#### AIM:
Copy out each of the following records word for word, with no changes.

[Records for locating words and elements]
-- -- --
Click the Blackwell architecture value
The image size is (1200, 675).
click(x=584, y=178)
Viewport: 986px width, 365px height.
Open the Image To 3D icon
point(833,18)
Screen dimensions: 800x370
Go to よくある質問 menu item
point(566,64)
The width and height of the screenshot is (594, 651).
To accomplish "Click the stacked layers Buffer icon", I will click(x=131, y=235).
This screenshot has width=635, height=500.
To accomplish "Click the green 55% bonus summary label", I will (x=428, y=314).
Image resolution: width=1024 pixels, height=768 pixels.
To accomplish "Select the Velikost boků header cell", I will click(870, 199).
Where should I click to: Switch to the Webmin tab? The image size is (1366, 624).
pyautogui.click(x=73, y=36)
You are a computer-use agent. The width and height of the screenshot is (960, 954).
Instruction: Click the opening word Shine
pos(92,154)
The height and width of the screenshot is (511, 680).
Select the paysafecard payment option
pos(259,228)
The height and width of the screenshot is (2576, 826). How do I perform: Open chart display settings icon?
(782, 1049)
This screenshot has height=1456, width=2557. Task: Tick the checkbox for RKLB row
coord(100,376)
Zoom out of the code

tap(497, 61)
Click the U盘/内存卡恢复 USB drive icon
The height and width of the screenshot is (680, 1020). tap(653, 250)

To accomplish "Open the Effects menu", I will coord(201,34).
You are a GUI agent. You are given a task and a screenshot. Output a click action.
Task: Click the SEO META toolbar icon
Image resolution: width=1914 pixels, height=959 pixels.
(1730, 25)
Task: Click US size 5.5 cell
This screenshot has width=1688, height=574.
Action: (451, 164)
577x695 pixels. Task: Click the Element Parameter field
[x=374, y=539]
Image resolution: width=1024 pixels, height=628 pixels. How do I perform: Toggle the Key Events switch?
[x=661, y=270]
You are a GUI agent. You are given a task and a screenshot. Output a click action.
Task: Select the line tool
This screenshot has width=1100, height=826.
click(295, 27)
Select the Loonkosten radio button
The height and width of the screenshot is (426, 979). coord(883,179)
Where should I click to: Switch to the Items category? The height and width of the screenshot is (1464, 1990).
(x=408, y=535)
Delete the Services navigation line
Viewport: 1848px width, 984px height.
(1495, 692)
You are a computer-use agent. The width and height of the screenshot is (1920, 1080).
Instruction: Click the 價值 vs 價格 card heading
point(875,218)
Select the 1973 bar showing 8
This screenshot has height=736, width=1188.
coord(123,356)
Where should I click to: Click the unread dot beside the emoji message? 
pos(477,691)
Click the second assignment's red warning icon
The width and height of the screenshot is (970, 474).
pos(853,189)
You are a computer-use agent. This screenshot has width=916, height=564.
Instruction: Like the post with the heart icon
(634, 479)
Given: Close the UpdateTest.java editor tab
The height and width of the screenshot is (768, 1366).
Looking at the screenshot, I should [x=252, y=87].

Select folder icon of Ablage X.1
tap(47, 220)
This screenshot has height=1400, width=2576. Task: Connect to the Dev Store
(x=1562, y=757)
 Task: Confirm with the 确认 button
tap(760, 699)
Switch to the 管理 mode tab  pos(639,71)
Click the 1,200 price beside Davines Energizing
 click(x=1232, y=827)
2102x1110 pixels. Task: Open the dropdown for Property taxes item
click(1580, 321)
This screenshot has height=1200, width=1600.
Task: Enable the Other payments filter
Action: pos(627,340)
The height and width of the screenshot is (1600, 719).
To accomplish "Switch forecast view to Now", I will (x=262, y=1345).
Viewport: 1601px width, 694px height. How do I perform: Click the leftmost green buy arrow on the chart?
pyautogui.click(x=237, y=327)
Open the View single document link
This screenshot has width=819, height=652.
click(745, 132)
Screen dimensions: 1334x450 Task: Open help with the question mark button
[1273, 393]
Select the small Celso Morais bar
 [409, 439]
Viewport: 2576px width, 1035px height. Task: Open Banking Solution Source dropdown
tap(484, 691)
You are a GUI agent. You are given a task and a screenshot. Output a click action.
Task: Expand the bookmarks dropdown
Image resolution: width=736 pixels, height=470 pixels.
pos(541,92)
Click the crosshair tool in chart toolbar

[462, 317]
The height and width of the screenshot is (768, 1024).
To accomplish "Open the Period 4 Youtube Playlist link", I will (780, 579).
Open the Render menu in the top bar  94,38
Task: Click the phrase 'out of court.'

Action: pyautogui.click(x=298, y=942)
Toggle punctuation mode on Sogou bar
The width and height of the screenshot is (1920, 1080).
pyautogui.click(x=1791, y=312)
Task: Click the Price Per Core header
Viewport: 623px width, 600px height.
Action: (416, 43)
-- -- --
#### FULL SOLUTION:
Click the Blackwell architecture value
The image size is (1200, 675).
click(x=584, y=178)
Viewport: 986px width, 365px height.
Open the Image To 3D icon
point(833,18)
Screen dimensions: 800x370
Go to よくある質問 menu item
point(566,64)
The width and height of the screenshot is (594, 651).
To accomplish "Click the stacked layers Buffer icon", I will click(x=131, y=235).
This screenshot has width=635, height=500.
To accomplish "Click the green 55% bonus summary label", I will (x=428, y=314).
Image resolution: width=1024 pixels, height=768 pixels.
To accomplish "Select the Velikost boků header cell", I will click(870, 199).
Where should I click to: Switch to the Webmin tab? The image size is (1366, 624).
pyautogui.click(x=73, y=36)
You are a computer-use agent. The width and height of the screenshot is (960, 954).
Instruction: Click the opening word Shine
pos(92,154)
The height and width of the screenshot is (511, 680).
Select the paysafecard payment option
pos(259,228)
The height and width of the screenshot is (2576, 826). How do I perform: Open chart display settings icon?
(782, 1049)
This screenshot has height=1456, width=2557. Task: Tick the checkbox for RKLB row
coord(100,376)
Zoom out of the code

tap(497, 61)
Click the U盘/内存卡恢复 USB drive icon
The height and width of the screenshot is (680, 1020). tap(653, 250)

To accomplish "Open the Effects menu", I will coord(201,34).
You are a GUI agent. You are given a task and a screenshot. Output a click action.
Task: Click the SEO META toolbar icon
Image resolution: width=1914 pixels, height=959 pixels.
(1730, 25)
Task: Click US size 5.5 cell
This screenshot has width=1688, height=574.
Action: (451, 164)
577x695 pixels. Task: Click the Element Parameter field
[x=374, y=539]
Image resolution: width=1024 pixels, height=628 pixels. How do I perform: Toggle the Key Events switch?
[x=661, y=270]
You are a GUI agent. You are given a task and a screenshot. Output a click action.
Task: Select the line tool
This screenshot has width=1100, height=826.
click(295, 27)
Select the Loonkosten radio button
The height and width of the screenshot is (426, 979). coord(883,179)
Where should I click to: Switch to the Items category? The height and width of the screenshot is (1464, 1990).
(x=408, y=535)
Delete the Services navigation line
Viewport: 1848px width, 984px height.
(1495, 692)
You are a computer-use agent. The width and height of the screenshot is (1920, 1080).
Instruction: Click the 價值 vs 價格 card heading
point(875,218)
Select the 1973 bar showing 8
This screenshot has height=736, width=1188.
coord(123,356)
Where should I click to: Click the unread dot beside the emoji message? 
pos(477,691)
Click the second assignment's red warning icon
The width and height of the screenshot is (970, 474).
pos(853,189)
You are a computer-use agent. This screenshot has width=916, height=564.
Instruction: Like the post with the heart icon
(634, 479)
Given: Close the UpdateTest.java editor tab
The height and width of the screenshot is (768, 1366).
Looking at the screenshot, I should [x=252, y=87].

Select folder icon of Ablage X.1
tap(47, 220)
This screenshot has height=1400, width=2576. Task: Connect to the Dev Store
(x=1562, y=757)
 Task: Confirm with the 确认 button
tap(760, 699)
Switch to the 管理 mode tab  pos(639,71)
Click the 1,200 price beside Davines Energizing
 click(x=1232, y=827)
2102x1110 pixels. Task: Open the dropdown for Property taxes item
click(1580, 321)
This screenshot has height=1200, width=1600.
Task: Enable the Other payments filter
Action: pos(627,340)
The height and width of the screenshot is (1600, 719).
To accomplish "Switch forecast view to Now", I will (x=262, y=1345).
Viewport: 1601px width, 694px height. How do I perform: Click the leftmost green buy arrow on the chart?
pyautogui.click(x=237, y=327)
Open the View single document link
This screenshot has width=819, height=652.
click(745, 132)
Screen dimensions: 1334x450 Task: Open help with the question mark button
[1273, 393]
Select the small Celso Morais bar
 [409, 439]
Viewport: 2576px width, 1035px height. Task: Open Banking Solution Source dropdown
tap(484, 691)
You are a GUI agent. You are given a task and a screenshot. Output a click action.
Task: Expand the bookmarks dropdown
Image resolution: width=736 pixels, height=470 pixels.
pos(541,92)
Click the crosshair tool in chart toolbar

[462, 317]
The height and width of the screenshot is (768, 1024).
To accomplish "Open the Period 4 Youtube Playlist link", I will (780, 579).
Open the Render menu in the top bar  94,38
Task: Click the phrase 'out of court.'

Action: pyautogui.click(x=298, y=942)
Toggle punctuation mode on Sogou bar
The width and height of the screenshot is (1920, 1080).
pyautogui.click(x=1791, y=312)
Task: Click the Price Per Core header
Viewport: 623px width, 600px height.
Action: (416, 43)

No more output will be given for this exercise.